Metadata

Main Concepts

Metadata is extra information about your documents. In other words - data about your data. Following picture is a (scanned document) receipt with highlighted shop name, price and date on it.

_images/01-macgeiz-receipt-with-metadata.png

Receipt with metadata

This additional information - shop name, price and date is so called document’s metadata. Metadata is extremely useful when you need to locate specific document among many other very similar documents.

Imagine that you scanned 60 groceries receipts and organized them in a folder named Groceries. If you would just store those receipts on an ordinary file system, then only way to distinguish between files is by file names or maybe by their text content (if your storage supports OCR) - finding, specific file, say all receipts you got in June 2020, would be time consuming.

A more efficient and practical way to tackle this problem is by associating to all scanned documents (receipts in this example) - metadata. Let’s continue with groceries receipts example. It would be very time consuming to go to each document and add metadata to each file individually. A faster way to create metadata and associated it to a group of files, is by a creating a folder - add metadata to that folder - let’s name it Groceries-2020 - and then just copy all groceries related files into that folder.

_images/02-inherited-metadata.png

Metadata is inherited from folder to all documents within it

Note

Newly uploaded to Groceries-2020 documents (or moved from different folder) will automatically inherit metadata labels defined on that folder.

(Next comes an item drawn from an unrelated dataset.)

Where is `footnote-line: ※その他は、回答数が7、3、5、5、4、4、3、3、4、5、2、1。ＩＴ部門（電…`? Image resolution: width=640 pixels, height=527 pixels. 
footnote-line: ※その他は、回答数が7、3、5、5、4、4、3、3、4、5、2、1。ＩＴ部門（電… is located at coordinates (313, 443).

Now all receipts in Groceries-2020 folder can be displayed as lists with price, date and shop information. Isn’t now easier to understand when and how much you spent in each case?

_images/03-list-display-with-metadata.png

With metadata information associated it is easier to navigate receipt documents

Labels, Values and Types

Metadata label is the repetitive or common information you are interested about. In groceries example shop, date and price are labels. Other metadata labels examples would be a Tax-ID from tax declaration documents, Client-ID from invoice documents and License-ID from pool of licenses you are managing.

Note

Internally metadata labels are called - keys.

Metadata value is, well, the value of specific label. Continuing with groceries examples the “10,99”, “3,69”, “29,00” are all metadata values for labels which we named - “price”. Groceries-2020 folder has only 3 labels, but can have any number of values.

Metadata can be of specific type. Metadata can express monetary information (e.g. a price), a date or it can be some sort of ID (a number and eventually with letter characters).

Knowing metadata type is not enough. Consider example of 06.05.2020 date. Does 06.05.2020 date refer to 6th of May 2020 or does it refer to 5th of June 2020 ? To remove any confusion, when you define a new metadata, usually you will need to provide a specific format for that type. In previous example if format would be dd.mm.yyyy then mentioned date would refer to 6th of June 2020.